%%

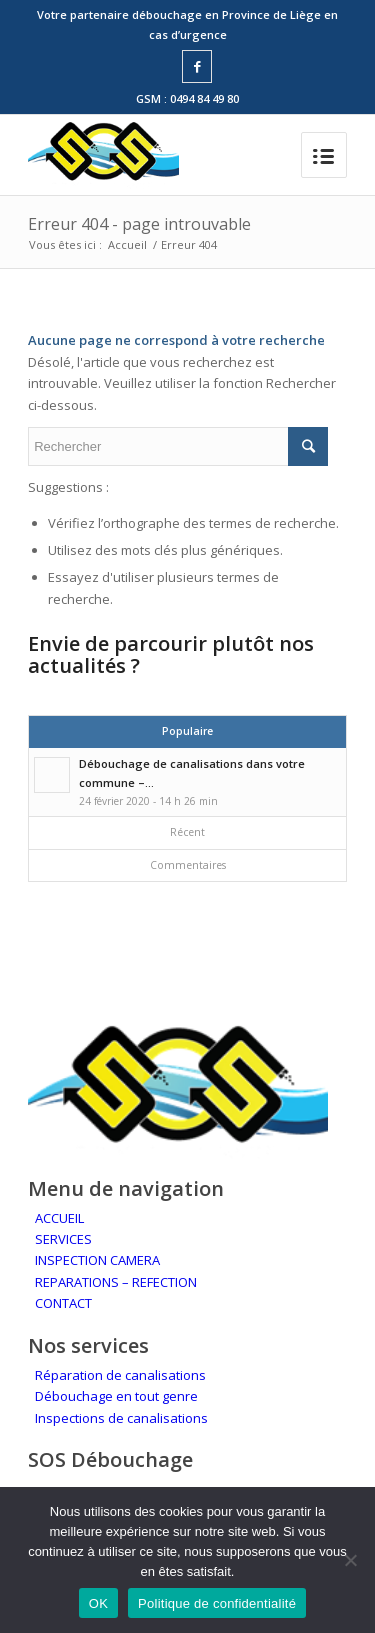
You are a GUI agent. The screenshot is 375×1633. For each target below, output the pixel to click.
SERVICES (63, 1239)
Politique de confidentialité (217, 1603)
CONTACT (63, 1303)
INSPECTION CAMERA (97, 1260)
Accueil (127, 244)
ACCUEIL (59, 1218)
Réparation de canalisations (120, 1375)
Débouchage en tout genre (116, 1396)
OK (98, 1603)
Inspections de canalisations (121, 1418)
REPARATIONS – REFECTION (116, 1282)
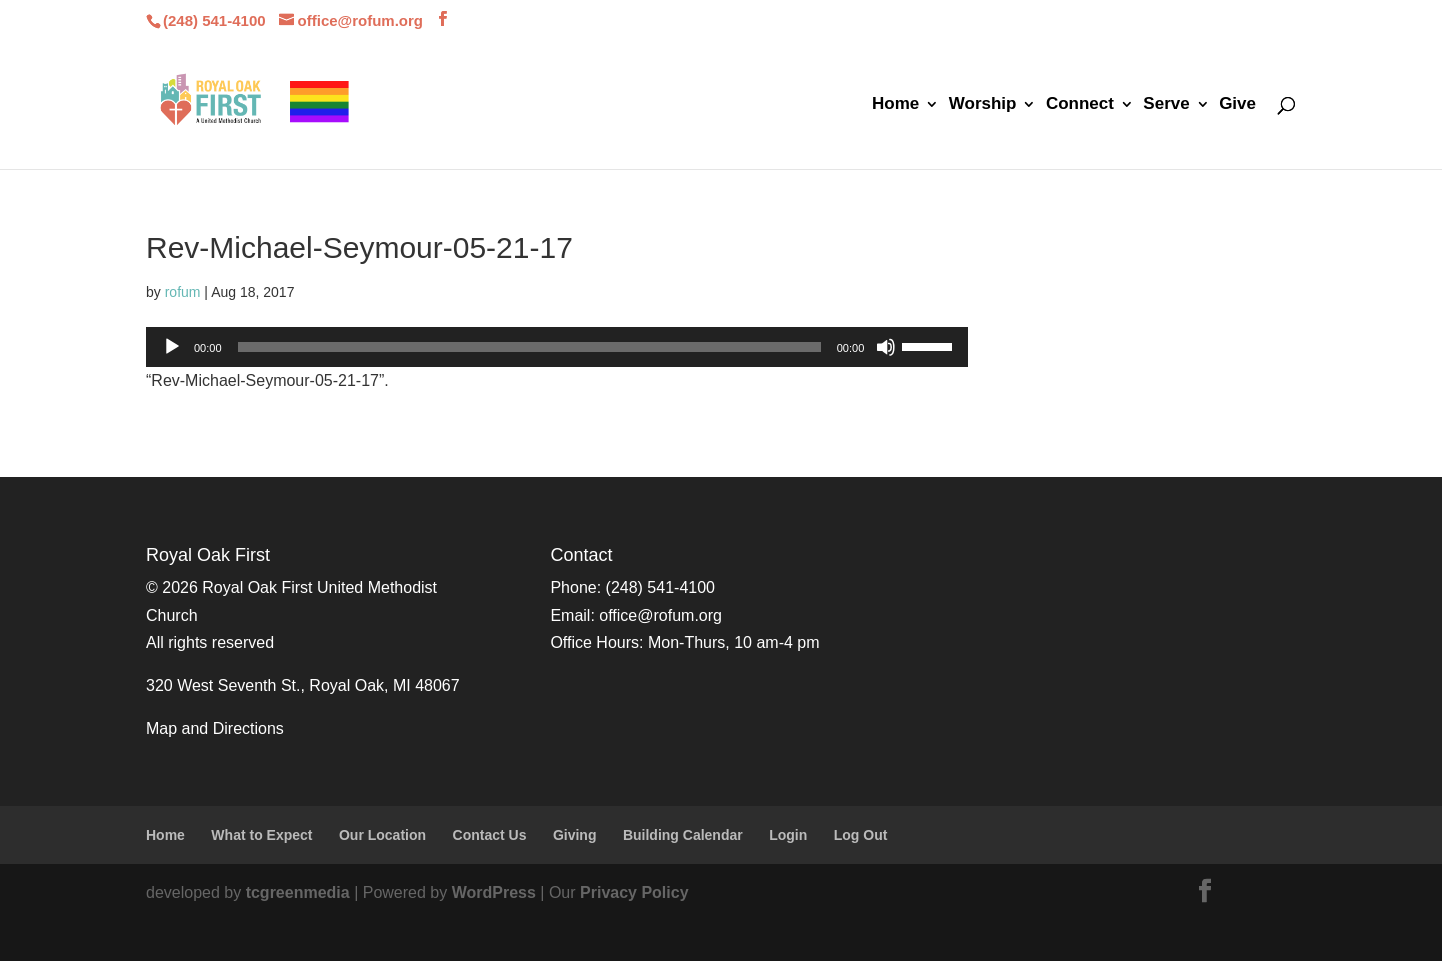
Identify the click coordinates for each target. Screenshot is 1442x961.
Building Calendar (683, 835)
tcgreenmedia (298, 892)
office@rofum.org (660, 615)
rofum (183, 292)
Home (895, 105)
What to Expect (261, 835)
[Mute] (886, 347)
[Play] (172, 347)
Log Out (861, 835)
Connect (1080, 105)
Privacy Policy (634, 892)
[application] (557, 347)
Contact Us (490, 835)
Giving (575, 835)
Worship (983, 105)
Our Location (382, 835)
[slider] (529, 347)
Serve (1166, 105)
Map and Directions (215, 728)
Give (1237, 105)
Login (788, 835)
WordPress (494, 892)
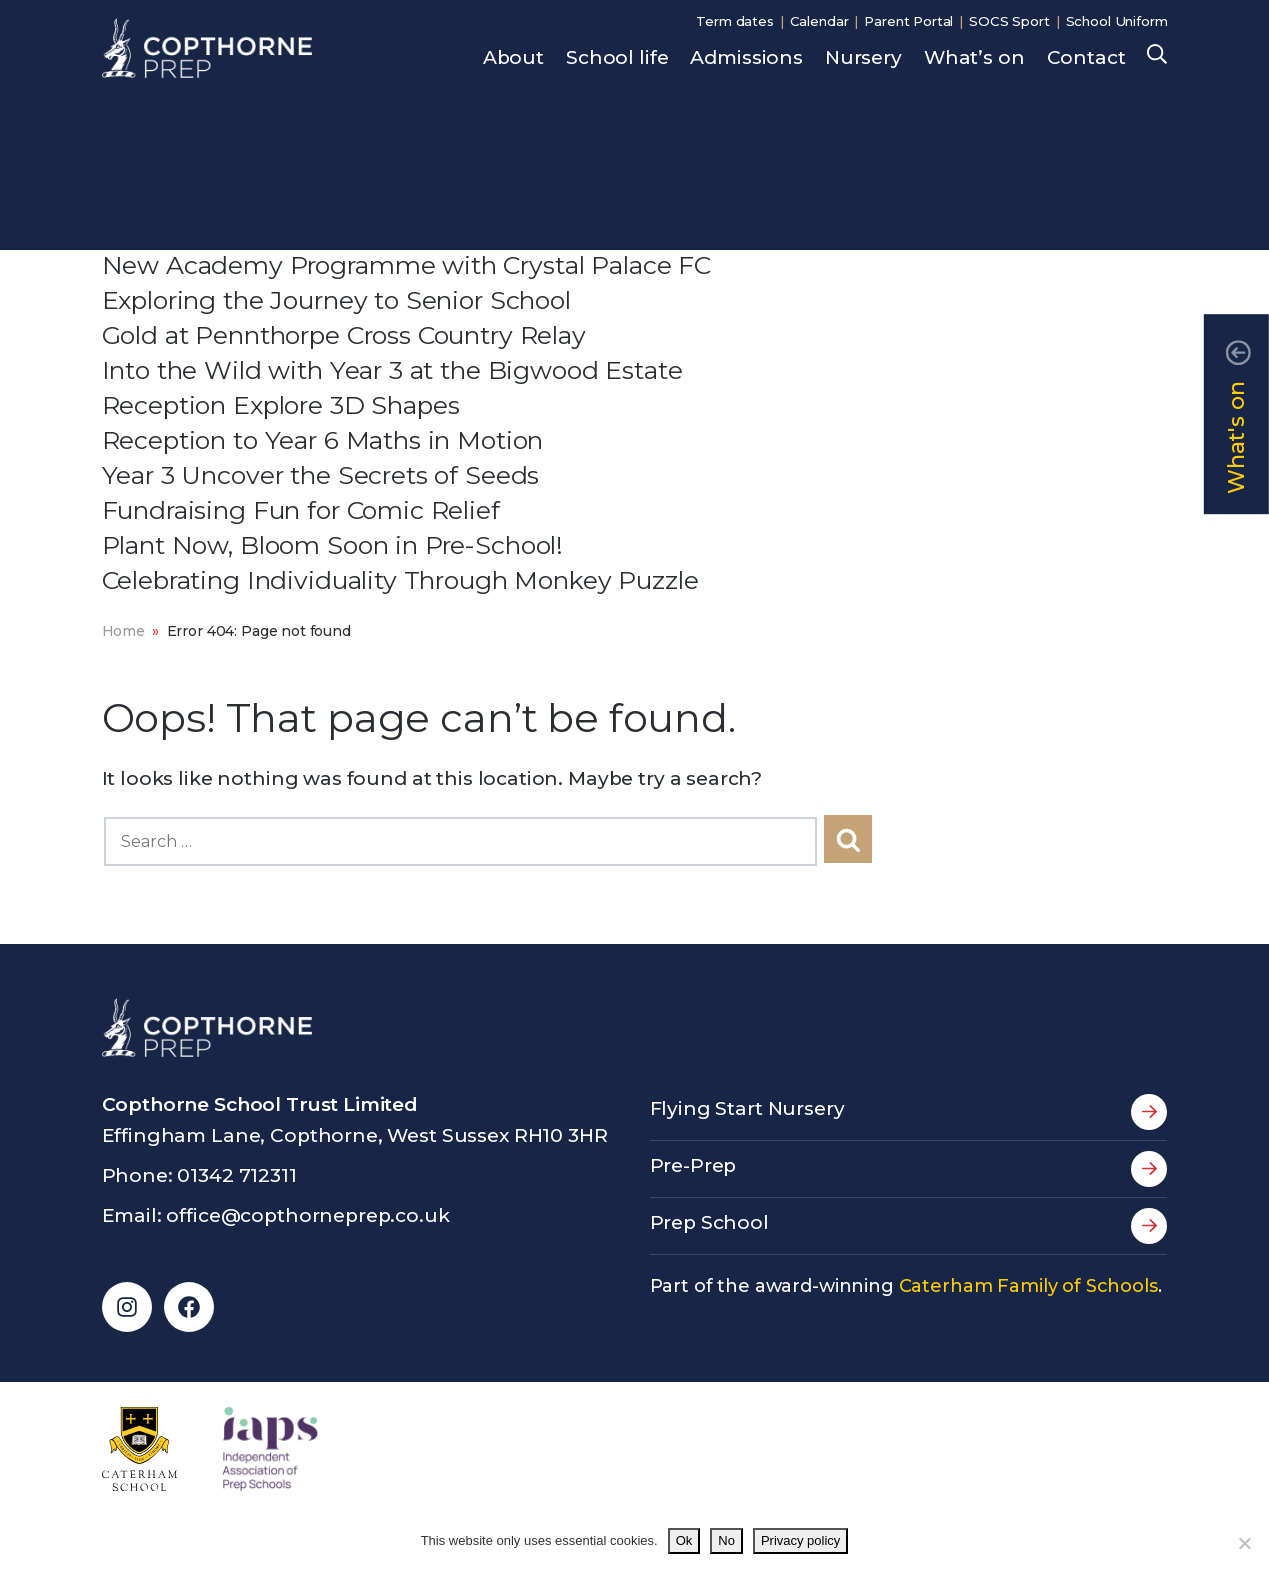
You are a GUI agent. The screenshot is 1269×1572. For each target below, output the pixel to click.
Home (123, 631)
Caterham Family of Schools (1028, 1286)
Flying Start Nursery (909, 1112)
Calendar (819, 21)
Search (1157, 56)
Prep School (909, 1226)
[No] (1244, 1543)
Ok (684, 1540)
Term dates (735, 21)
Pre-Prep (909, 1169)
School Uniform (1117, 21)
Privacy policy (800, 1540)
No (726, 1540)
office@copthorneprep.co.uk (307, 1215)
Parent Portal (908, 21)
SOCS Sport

%%

→ **WHAT IS BEING ASKED**
Reproduce every one of the lines above verbatim, leaving out the pictures.

→ **ANSWER FOR THIS EXERCISE**
You are a GUI agent. The screenshot is 375×1633. For each target below, output the pixel to click.
SERVICES (63, 1239)
Politique de confidentialité (217, 1603)
CONTACT (63, 1303)
INSPECTION CAMERA (97, 1260)
Accueil (127, 244)
ACCUEIL (59, 1218)
Réparation de canalisations (120, 1375)
Débouchage en tout genre (116, 1396)
OK (98, 1603)
Inspections de canalisations (121, 1418)
REPARATIONS – REFECTION (116, 1282)
Identify the click coordinates for each target. Screenshot is 1442x961.
Building Calendar (683, 835)
tcgreenmedia (298, 892)
office@rofum.org (660, 615)
rofum (183, 292)
Home (895, 105)
What to Expect (261, 835)
[Mute] (886, 347)
[Play] (172, 347)
Log Out (861, 835)
Connect (1080, 105)
Privacy Policy (634, 892)
[application] (557, 347)
Contact Us (490, 835)
Giving (575, 835)
Worship (983, 105)
Our Location (382, 835)
[slider] (529, 347)
Serve (1166, 105)
Map and Directions (215, 728)
Give (1237, 105)
Login (788, 835)
WordPress (494, 892)
You are a GUI agent. The screenshot is 1269×1572. For each target below, output the pixel to click.
Home (123, 631)
Caterham Family of Schools (1028, 1286)
Flying Start Nursery (909, 1112)
Calendar (819, 21)
Search (1157, 56)
Prep School (909, 1226)
[No] (1244, 1543)
Ok (684, 1540)
Term dates (735, 21)
Pre-Prep (909, 1169)
School Uniform (1117, 21)
Privacy policy (800, 1540)
No (726, 1540)
office@copthorneprep.co.uk (307, 1215)
Parent Portal (908, 21)
SOCS Sport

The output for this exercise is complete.